The second mistake is one of details and completeness. What separates a great designer from a good one is the ability to not only come up with great concepts but to also see those through down to small details. The details are hard; making sure every part of the products works well and works together into a pleasing whole is hard to do. Playing out what a concept means down to the details is an important skill to learn.

What inspires you the most? Is there anybody among interactive designers whose work you find particularly inspiring?
I like looking at mechanical interfaces for inspiration. I started an online collection I add to when I have time called No Ideas But In Things. But I'm also inspired by a lot: film, television, architecture, nature, comics, street art, other physical products.
Among digital designers, Stamen Design always gets my eyes popping. Stimulant does great work for interactive spaces. Apple products (of course). My friends at Dopplr are constantly making their service better.
How do you sharpen your skills?
I try to read a lot. I have about 200 feeds in my RSS reader, and while I can't keep track of them all the time, I try to hear what people I respect are talking about. Then I try to figure out how what they are talking about fits into my work. The second step is important.

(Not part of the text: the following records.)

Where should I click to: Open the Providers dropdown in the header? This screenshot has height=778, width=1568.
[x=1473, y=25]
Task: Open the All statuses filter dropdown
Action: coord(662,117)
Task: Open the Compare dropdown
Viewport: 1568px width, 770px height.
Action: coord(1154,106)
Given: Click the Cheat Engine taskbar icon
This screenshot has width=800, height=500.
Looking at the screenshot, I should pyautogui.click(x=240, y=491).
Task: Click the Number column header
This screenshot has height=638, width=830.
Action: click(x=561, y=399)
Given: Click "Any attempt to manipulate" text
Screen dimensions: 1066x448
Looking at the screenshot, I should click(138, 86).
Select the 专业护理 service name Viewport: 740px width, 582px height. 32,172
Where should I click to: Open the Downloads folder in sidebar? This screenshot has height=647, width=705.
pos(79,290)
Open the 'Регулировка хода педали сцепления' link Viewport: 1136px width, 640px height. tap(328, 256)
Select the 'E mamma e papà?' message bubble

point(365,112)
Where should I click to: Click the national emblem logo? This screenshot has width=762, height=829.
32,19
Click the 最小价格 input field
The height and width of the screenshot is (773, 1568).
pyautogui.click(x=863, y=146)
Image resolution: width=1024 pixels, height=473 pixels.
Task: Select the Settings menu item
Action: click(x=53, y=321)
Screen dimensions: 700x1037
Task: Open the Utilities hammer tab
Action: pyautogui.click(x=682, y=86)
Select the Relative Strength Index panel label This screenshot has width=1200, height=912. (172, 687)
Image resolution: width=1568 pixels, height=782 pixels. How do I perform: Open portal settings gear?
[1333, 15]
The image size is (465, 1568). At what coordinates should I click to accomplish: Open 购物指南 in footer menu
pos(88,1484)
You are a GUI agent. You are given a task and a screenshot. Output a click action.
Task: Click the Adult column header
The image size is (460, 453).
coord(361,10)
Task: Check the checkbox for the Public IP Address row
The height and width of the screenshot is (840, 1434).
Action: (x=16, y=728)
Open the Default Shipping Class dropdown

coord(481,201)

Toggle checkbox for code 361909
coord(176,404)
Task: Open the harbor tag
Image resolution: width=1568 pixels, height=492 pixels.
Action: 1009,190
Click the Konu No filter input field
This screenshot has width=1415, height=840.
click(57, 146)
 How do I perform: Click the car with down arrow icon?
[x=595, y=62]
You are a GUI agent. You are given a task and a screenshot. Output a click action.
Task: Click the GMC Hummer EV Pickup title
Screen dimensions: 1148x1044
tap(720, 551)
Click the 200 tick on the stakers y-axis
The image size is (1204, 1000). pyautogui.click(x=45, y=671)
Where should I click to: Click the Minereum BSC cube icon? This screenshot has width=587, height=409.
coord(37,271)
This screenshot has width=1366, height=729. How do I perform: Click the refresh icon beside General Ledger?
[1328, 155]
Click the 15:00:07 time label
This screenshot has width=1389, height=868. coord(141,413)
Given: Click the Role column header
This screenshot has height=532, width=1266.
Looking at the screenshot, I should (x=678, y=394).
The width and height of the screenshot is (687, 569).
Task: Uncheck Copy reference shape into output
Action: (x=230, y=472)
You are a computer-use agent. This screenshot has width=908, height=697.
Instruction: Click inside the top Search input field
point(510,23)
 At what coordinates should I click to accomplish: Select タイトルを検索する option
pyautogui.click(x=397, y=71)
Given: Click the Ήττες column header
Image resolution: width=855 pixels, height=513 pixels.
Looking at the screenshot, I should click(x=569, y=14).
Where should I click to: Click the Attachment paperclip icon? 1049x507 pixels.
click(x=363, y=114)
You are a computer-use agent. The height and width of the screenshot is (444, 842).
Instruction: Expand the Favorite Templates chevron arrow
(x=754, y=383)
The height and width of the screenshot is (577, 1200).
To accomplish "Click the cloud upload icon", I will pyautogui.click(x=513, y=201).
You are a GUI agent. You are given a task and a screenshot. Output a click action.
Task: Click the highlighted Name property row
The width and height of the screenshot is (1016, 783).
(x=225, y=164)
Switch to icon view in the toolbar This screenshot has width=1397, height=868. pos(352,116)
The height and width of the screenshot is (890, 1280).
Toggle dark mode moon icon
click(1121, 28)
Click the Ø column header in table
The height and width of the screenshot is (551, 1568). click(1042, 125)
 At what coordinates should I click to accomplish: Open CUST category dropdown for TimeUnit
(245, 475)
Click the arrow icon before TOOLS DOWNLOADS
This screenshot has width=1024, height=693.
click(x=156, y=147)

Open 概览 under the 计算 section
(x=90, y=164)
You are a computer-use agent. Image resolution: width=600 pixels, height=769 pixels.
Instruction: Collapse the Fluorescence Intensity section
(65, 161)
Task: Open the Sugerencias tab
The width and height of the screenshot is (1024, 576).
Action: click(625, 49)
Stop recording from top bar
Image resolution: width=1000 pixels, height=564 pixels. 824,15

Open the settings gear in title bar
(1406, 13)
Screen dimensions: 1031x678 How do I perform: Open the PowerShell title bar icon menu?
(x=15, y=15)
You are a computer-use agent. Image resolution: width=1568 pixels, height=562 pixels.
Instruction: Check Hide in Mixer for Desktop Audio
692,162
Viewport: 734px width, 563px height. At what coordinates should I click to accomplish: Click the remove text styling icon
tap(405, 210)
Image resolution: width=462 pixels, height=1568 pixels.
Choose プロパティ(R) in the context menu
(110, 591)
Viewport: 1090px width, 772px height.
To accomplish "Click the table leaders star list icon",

I also like to try new things and tinker. I'm learning how to do electronics right now, for instance, so I can build little devices with sensors. Tinkering increases your toolbox and lets you fail often and in a safe way.
What drink do you prefer to stimulate yourself during the design workflow?
I'm a tea drinker, not a coffee drinker, so that's my beverage of choice. Cream Earl Gray is my current favorite.
What is it you find most irritating and/or distracting while working?
My own ignorance, lack of skills, or inability to grasp new concepts. My own limitations are always more frustrating than almost anything external. My work place is always cluttered, noisy, and chaotic. That doesn't bother me overmuch.
In the fall of 2008 your book on 'Interactive Gestures' for O'Reilly is coming up. Give three reasons why somebody interested in web design should get a copy.
Sooner or later, and probably sooner, you will be asked to design for a touchscreen device. You'll want some guidance.
If you don't already, you'll probably own a touchscreen device or a Wii or at a minimum have used a public restroom where you put your hands under a sink to turn it on. Learning about how these work and how you could design them might make you a better designer.
Interactive gestures are transforming interaction design like we haven't seen since the 1970s, when the paradigms for using a PC were established. Every designer should know about them.
The principle you follow in life and work?
I have three:
'The Way you know is not The Way.' –Tao Te Ching
'A body in motion tends to stay in motion.' Newton's First Law
'If it was easy, then everyone would do it.'
The main thing you'd like a reader to remember about this interview.
The way to become a great designer is to learn as much as you can and put what you've learned into practice by designing a lot. That's all!